# Most effective way to stop a car on a slippery road

#### denian

i get this question from a physics book

the most effective way to stop a car on a slippery road is to press and release the brakes repeatedly. discuss whether this method will stop the car in a shorter distance as compared to when the brakes are applied :-
(a) very hard, so that the wheels stop rotating
(b) sufficiently, so that skidding does not occur.

i cant find the answer for this q. hopefully someone can help me out. tq.

Last edited by a moderator:
Related Other Physics Topics News on Phys.org

#### LURCH

Re: friction

Originally posted by denian
i get this question from a physics book

the most effective way to stop a car on a slippery road is to press and release the brakes repeatedly. discuss whether this method will stop the car in a shorter distance as compared to when the brakes are applied :-
(a) very hard, so that the wheels stop rotating
(b) sufficiently, so that skidding does not occur.

i cant find the answer for this q. hopefully someone can help me out. tq.
Obviously, (a) will cause the car to lose traction and slide for a greater distance.

(b) should stop the car in the shortest distance, since it allows for the maximum, or forced to be transferred between the tires in the pavement.

Pumping the brakes is a way to determine the model forced it can be applied before breaking the traction of the tires, but at the cost of releasing pressure and allowing the car to roll freely for short periods of time throughout the breaking process.

#### denian

tq lurch
hope for more respond.

#### arcnets

Re: friction

Originally posted by denian
(b) sufficiently, so that skidding does not occur.
denian -
in Germany, some cars have a computer-contolled device called ABS (Antiblockiersystem) which does exactly that. ABS are quite expensive, but worth the cost since they allow you to keep maximum control over your car.

## [Prompt 1]
According to the forum thread on stopping a car, what is the German name for ABS?

## [Extracted data]

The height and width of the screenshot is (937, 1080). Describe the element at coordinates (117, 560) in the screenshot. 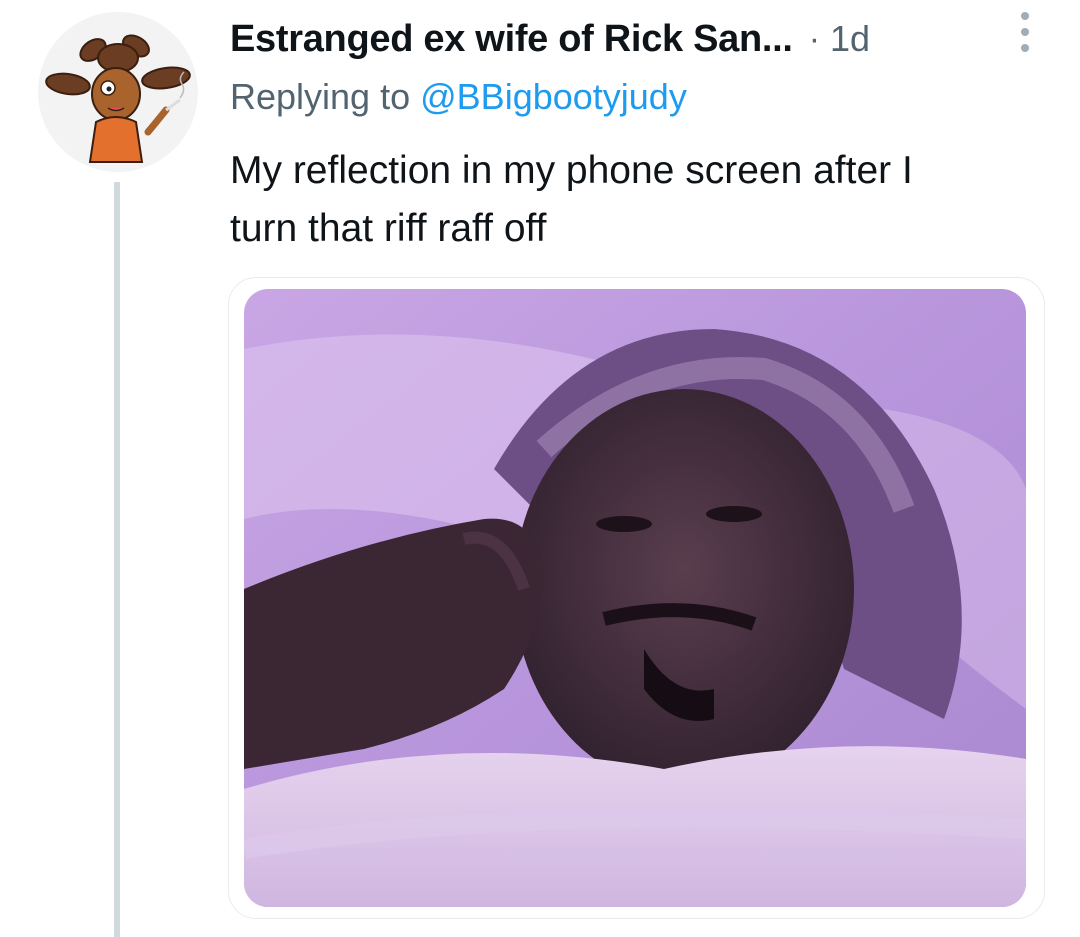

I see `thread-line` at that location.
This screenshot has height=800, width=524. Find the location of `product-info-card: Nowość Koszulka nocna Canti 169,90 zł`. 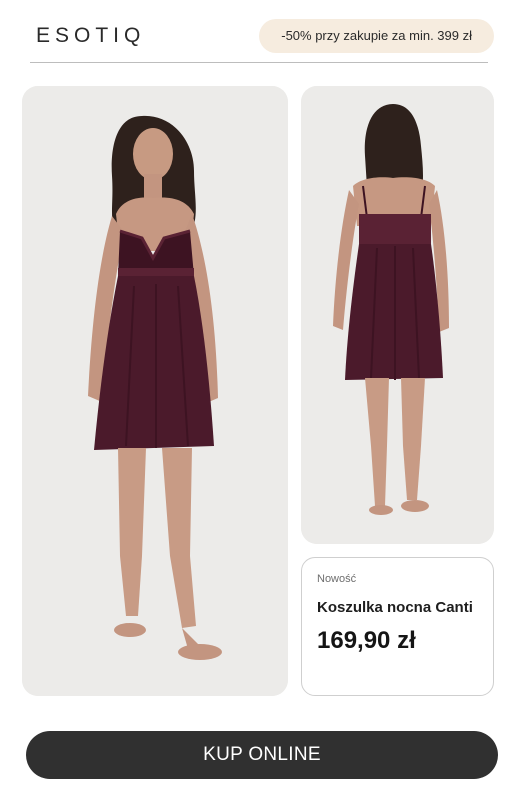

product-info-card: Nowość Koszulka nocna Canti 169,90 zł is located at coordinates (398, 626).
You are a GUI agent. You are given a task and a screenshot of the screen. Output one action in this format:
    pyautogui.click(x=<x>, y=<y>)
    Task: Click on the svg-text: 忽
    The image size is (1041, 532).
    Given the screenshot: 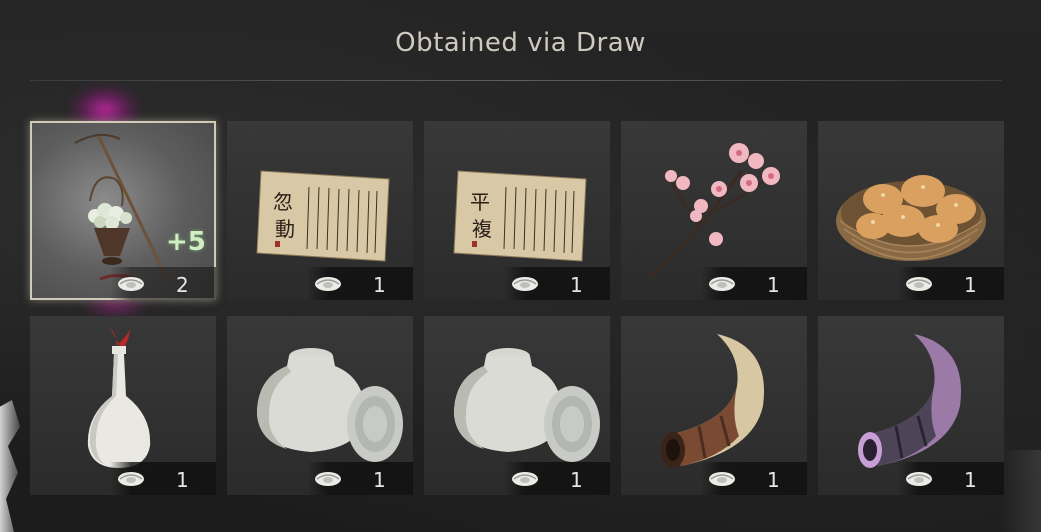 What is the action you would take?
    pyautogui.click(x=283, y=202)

* * *

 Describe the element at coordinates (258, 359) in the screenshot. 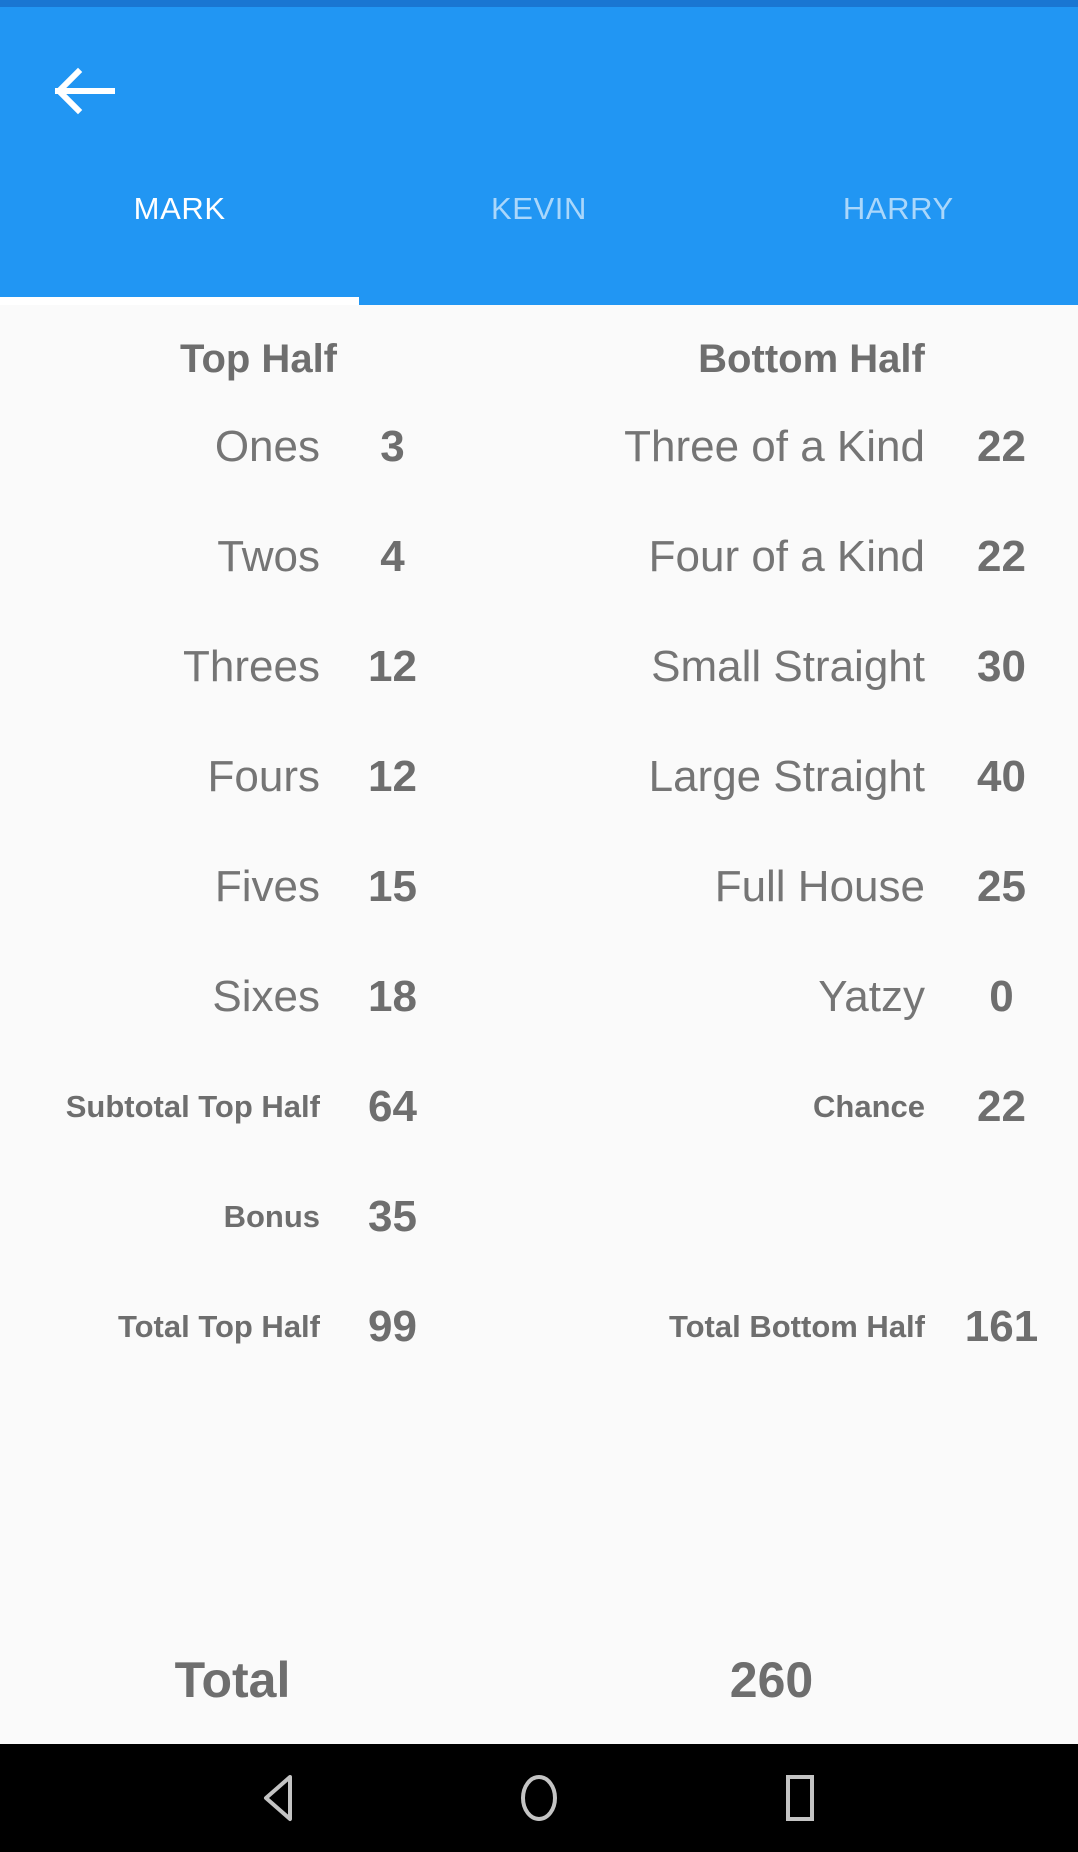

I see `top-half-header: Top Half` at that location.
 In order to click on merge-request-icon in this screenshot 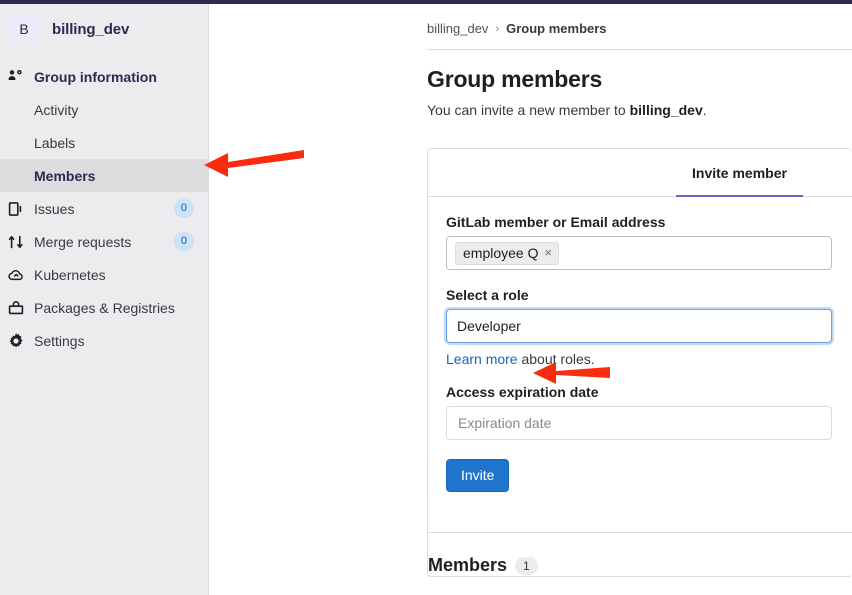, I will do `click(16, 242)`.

## [Prompt 2]
Copy the rows exactly, starting at the line that contains "The height and" and ending after the line that contains "product-info-card: Nowość Koszulka nocna Canti 169,90 zł is". Leave the pictures out.

## [Written reply 1]
Antiblockiersystem

## [Written reply 2]
The height and width of the screenshot is (937, 1080). Describe the element at coordinates (117, 560) in the screenshot. 

I see `thread-line` at that location.
This screenshot has height=800, width=524. Find the location of `product-info-card: Nowość Koszulka nocna Canti 169,90 zł`. 

product-info-card: Nowość Koszulka nocna Canti 169,90 zł is located at coordinates (398, 626).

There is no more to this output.